Tras completar la concentración, comenzarán inmediatamente la siguiente fase, que requiere que el batallón se adapte rápidamente a las condiciones cambiantes: «Desde allí, nos movemos varios kilómetros hacia el objetivo. Normalmente, también entrenamos para un cambio de misión, que es lo que sucede en la práctica. Planificamos algo, y de repente hay todo tipo de encuentros y limitaciones, y tenemos que readaptarnos, en todas direcciones».
Posteriormente, el abanico de amenazas se amplía, situando el combate en la dimensión aérea en el centro. «Habrá soldados posicionados en puntos, y necesitaremos localizarlos con drones y practicar el ataque. También estamos integrando drones que intentarán identificar nuestro progreso. Algunos incluso lanzan granadas simuladas desde el aire para ilustrar la amenaza».
Al final de horas de movimiento y encuentros prolongados, las fuerzas alcanzarán el objetivo definido. «Allí practican la captura de objetivos. En realidad, suele ser una aldea libanesa», demuestra, «y los activos ‘pesados’ también entran en juego, incluyendo fuego real, enemigo simulado, tanques y fuerzas de ingeniería».
Y a pesar del enfoque en las operaciones futuras, para el comandante, uno de los principales objetivos es examinar también todo lo que sucede detrás de las fuerzas: «Se deben examinar todos los despliegues del batallón, desde el médico hasta la compañía de apoyo administrativo (Plas’am). Está lejos de ser solo los combatientes en la vanguardia».
El paquete integral también incluye un escenario de incidente con múltiples víctimas. «Para simular tal situación, los combatientes experimentarán una situación en la que un vehículo se ha volcado y dañado», detalla. «Tendrán que enderezarlo, gestionar la situación y evacuar según sea necesario. Aquí surge la cuestión de las rutas de evacuación, donde hoy entendemos que todo el complejo, todo el sistema, es lo importante».
Cuando se le pregunta al teniente coronel Y. qué consideraría un ejercicio exitoso, no habla de combate sin cambios, revoluciones y complejidades, sino todo lo contrario: «Lo más importante para mí es la flexibilidad. Está lo que planeamos, y eso es una cosa, pero está lo que sucede en la realidad, y cómo lo manejamos, eso es lo que realmente importa».

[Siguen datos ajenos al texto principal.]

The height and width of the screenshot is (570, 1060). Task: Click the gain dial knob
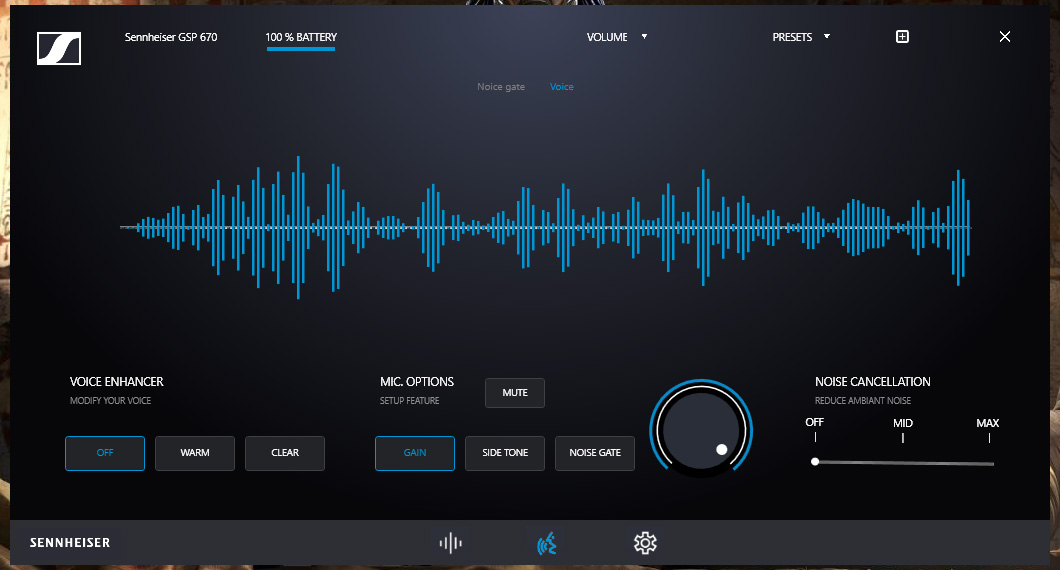point(700,430)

Para un batallón de reserva que fue convocado el 7 de octubre y ya ha completado cinco rotaciones, algunas excepcionalmente largas, incluso la mera existencia del ejercicio, dentro de la rutina de operaciones, la define como un logro. «Cumplir la misión de defensa durante estos meses», enfatiza el comandante, «y al mismo tiempo lograr salir para un ejercicio, y comprender la importancia de utilizar este tiempo, es una especie de victoria, mientras comenzamos la misión en Siria».